Byron O’Neill assina dramaturgia e direção da última cena da noite, Sinto Muito: Acabaram-se os Pães, mais uma de suas incursões pelo universo do absurdo e de notada influência beckettiana. Em clássica situação do Teatro do Absurdo, dois personagens inverossímeis, presos em lugar indeterminado, constroem relação de dependência, fragilidade e dominação. Há, inclusive, um personagem chave e misterioso pelo qual se espera, e que aparentemente solucionaria a angústia e a apreensão dos personagens – não há como não se lembrar de “Esperando Godot”. Aqui, Irene, uma garotinha mimada, alimenta seu peixe, Otávio, em troca de truques e acrobacias. A menina realiza seus caprichos através de seu animal de estimação, mas se revela também manipulada por ele, em jogo constante de troca de status, chantagem e falso afeto. Mas, assim como em O hospício somos nós, é incipiente a construção de camadas de sentido ou discurso por trás da fábula. A cena acaba chamando atenção mais pela complexidade e plasticidade de seus aparatos técnicos (uma atriz pendurada em um balanço a cinco metros de altura e um ator dentro de um enorme aquário) do que por sua proposta dramatúrgica. O registro infantil dos atores cria desconforto, pois, por não ser bem dosado, se torna ingênuo e ilustrativo. Falta ironia e certa perversidade por trás da relação aparentemente inocente entre Irene e Otávio. Ao final, diferentemente de Godot, que nunca chega, Carmem, a personagem enigmática, surge, na pele de Marcelo Veronez, que canta “O Show já terminou”, de Roberto e Erasmo, em performance hilária e envolvente, sugerindo que além do fim da cena, é também o fim da relação entre aqueles personagens, pois o que garantia sua ligação, o pão, acabou. A inusitada presença de Carmen traz novo fôlego e atrativo à cena, que já havia esgotado seu interesse.

Sexta-feira | 01/06/12
Antes do fim foi a primeira a se apresentar, realizada sobre belo cenário confeccionado em palha seca, induzindo, no primeiro momento, uma proposta rural ou regional. Mas a cena não habita este lugar comum, pois na verdade se trata das “noites infernais” vividas por um casal em crise, que já não se suporta, onde uma esposa irritantemente histérica controla e sufoca um marido passivo e abobalhado. O cenário representa “o mato que deixaram crescer” em sua casa/relação e que, além de tudo, já seca. A cena conta também com um músico que executa um acordeom, pontuando momentos musicados que colorem a encenação. Os atores são jovens, e em alguns momentos demonstram sua pouca experiência, mas apesar disso, criam jogo preciso e bem desenhado, apostando em excessiva teatralidade. A linha de ação passa por altos e baixos, mas consegue despertar a atenção no fechamento absurdo da cena, quando o marido se liberta de sua subordinação e dá dez tiros na esposa. Ela ainda se levanta, e deixa claro, em brincadeira metateatral, que a personagem só deixará o marido em paz quando bem entender. Antes do fim consegue tirar boas risadas do público sem apelar para o humor grosseiro, em dramaturgia leve e inteligente.

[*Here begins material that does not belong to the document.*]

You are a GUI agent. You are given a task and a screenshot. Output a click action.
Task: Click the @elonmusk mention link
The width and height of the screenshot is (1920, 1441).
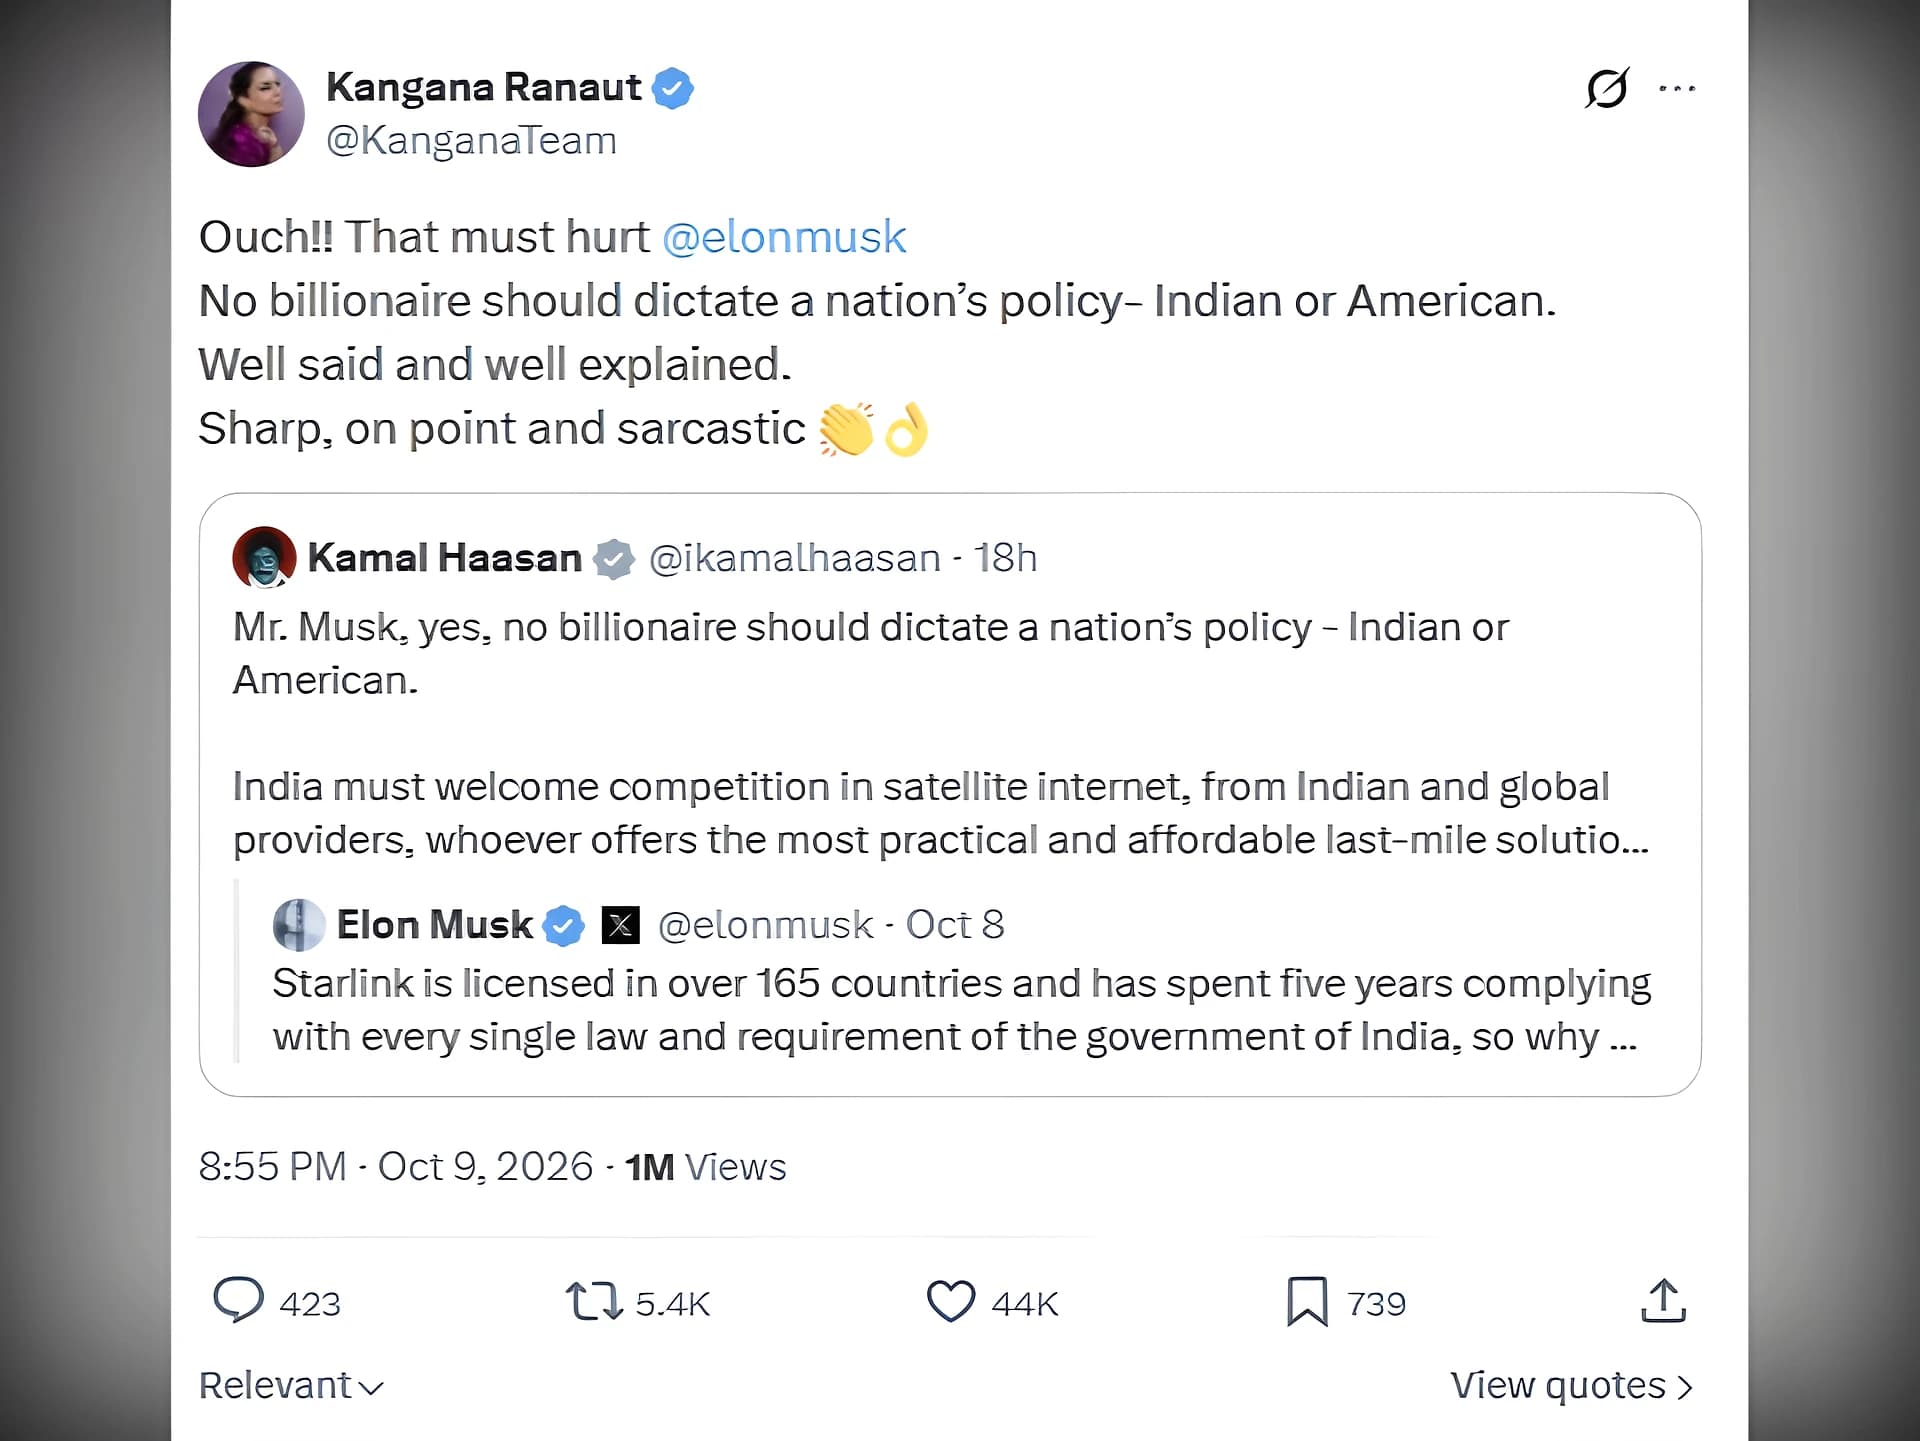[x=784, y=238]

Firmes Destilados é, antes de tudo, surpreendente. Laura Bastos dirige os atores Gisele Milagres, Maíra Cesarino e Marcelo Cordeiro em adaptação do texto “Crimes Delicados” de José Antônio de Souza – um casal de alta sociedade com tendências psicopatas que decidem matar sua empregada. De início, algo parece deslocado e fora do tom, dando a impressão de uma proposta cênica equivocada. O casal dialoga em língua inventada, pesquisa que este mesmo núcleo de artistas iniciou no espetáculo “Arande Gróvore”, mas diferentemente deste, que cria neologismos de fácil apreensão, o alfabeto da cena demora um pouco para se fazer entender (e em quinze minutos, nada deve demorar muito). Mas com a entrada da empregada todos os elementos começam a fazer sentido. Ela fala em claro e bom português, o que deixa a entender que a língua dos patrões remete ao seu alto status social, ou mesmo à ideia de estarem psicologicamente deslocados da nossa realidade. Para além destas hipóteses, a diferença de linguagem entre patrões e empregada polariza a relação e deixa explícito que estão em lados opostos. Gisele Milagres conquista o público atuando de forma solta e muito à vontade, em ótimo timing. A partir de sua entrada, a cena cresce e envolve, intensificando e justificando sua estética trash e absurda. O público parece não acreditar no que vê a cada entrada e saída da empregada, que é espancada, esfaqueada, leva tiros e chega, no ápice da cena, a ter sua cabeça estraçalhada por um taco de golfe, mas sempre retorna para a surpresa de seus patrões, como em um desenho animado. Por último, traz um carrinho de supermercado abarrotado de vísceras, em finalização apoteótica da cena. Uma proposta arriscada, que poderia ter sido um grande equívoco, mas que revela seu mérito ao se equilibrar muito bem neste limite.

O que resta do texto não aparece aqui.